Advanced partitioning
You can combine HASH
and RANGE
partitioning to create more complex partition
schemas. You can also specify zero or more HASH
definitions, followed by zero or one RANGE
definitions. Each schema definition can encompass one or more columns. While enumerating every
possible distribution schema is out of the scope of this topic, the following examples illustrate
some of the possibilities.
PARTITION BY HASH and RANGE
Consider the basic PARTITION BY
HASH
example above. If you often query for a range of sku
values, you can optimize the example by
combining hash partitioning with range partitioning.
The following example still creates 16 tablets, by first hashing the id
column into 4 partitions, and then applying range partitioning to split each partition into
four tablets, based upon the value of the sku
string.
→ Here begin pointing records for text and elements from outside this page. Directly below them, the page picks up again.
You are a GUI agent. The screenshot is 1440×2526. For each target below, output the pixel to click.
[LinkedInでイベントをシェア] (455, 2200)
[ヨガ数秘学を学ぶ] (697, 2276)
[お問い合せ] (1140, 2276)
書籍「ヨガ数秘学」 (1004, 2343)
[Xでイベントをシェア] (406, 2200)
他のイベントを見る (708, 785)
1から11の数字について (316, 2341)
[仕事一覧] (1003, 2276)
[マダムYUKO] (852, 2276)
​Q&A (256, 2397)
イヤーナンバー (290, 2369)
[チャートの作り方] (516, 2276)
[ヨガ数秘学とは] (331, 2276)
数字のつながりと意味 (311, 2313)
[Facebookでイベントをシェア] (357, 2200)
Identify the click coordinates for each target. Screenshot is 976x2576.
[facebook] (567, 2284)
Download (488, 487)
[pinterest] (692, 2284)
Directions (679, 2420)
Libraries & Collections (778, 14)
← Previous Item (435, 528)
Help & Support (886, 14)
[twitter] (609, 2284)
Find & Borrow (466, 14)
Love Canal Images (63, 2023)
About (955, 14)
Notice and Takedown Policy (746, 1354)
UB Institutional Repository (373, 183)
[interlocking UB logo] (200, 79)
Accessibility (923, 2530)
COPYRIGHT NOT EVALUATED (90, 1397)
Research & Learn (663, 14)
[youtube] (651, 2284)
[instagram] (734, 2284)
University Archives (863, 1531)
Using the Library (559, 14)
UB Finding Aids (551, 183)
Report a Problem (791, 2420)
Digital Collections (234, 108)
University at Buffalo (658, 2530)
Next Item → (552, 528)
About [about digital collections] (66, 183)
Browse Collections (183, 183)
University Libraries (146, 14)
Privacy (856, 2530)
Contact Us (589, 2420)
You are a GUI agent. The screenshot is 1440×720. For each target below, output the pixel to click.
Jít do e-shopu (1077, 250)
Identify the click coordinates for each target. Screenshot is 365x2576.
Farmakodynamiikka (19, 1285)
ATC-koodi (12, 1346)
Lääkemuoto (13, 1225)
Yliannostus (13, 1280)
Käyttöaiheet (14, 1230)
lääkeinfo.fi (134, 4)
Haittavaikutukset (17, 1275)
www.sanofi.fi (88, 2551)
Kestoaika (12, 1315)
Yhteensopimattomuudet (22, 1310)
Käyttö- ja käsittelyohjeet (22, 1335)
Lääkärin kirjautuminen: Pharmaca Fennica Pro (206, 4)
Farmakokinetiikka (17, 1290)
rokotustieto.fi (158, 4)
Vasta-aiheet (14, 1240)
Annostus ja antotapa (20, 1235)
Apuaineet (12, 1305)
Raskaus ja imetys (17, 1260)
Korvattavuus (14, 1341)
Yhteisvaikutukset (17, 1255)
At least four tablets (and possibly up to 16) can be written to in
parallel, and when you query for a contiguous range of sku
values, there's a good chance you only need
to read a quarter of the tablets to fulfill the query.
By default, the entire primary key (id,
sku)
will be hashed when you use PARTITION BY HASH
. To hash on only part of the primary key, and use a range
partition on the rest, use the syntax demonstrated below.
CREATE TABLE cust_behavior (
id BIGINT,
sku STRING,
salary STRING,
edu_level INT,
usergender STRING,
`group` STRING,
city STRING,
postcode STRING,
last_purchase_price FLOAT,
last_purchase_date BIGINT,
category STRING,
rating INT,
fulfilled_date BIGINT,
PRIMARY KEY (id, sku)
)
PARTITION BY HASH (id) PARTITIONS 4,
RANGE (sku)
(
PARTITION VALUES < 'g',
PARTITION 'g' <= VALUES < 'o',
PARTITION 'o' <= VALUES < 'u',
PARTITION 'u' <= VALUES
)
STORED AS KUDU;
Multiple PARTITION BY HASH Definitions
CREATE TABLE cust_behavior (
id BIGINT,
sku STRING,
salary STRING,
edu_level INT,
usergender STRING,
`group` STRING,
city STRING,
postcode STRING,
last_purchase_price FLOAT,
last_purchase_date BIGINT,
category STRING,
rating INT,
fulfilled_date BIGINT,
PRIMARY KEY (id, sku)
)
PARTITION BY HASH (id) PARTITIONS 4,
HASH (sku) PARTITIONS 4
STORED AS KUDU;
The example creates 16 partitions. You could also use HASH (id, sku) PARTITIONS 16
. However, a scan for
sku
values would almost always impact all
16 partitions, rather than possibly being limited to 4.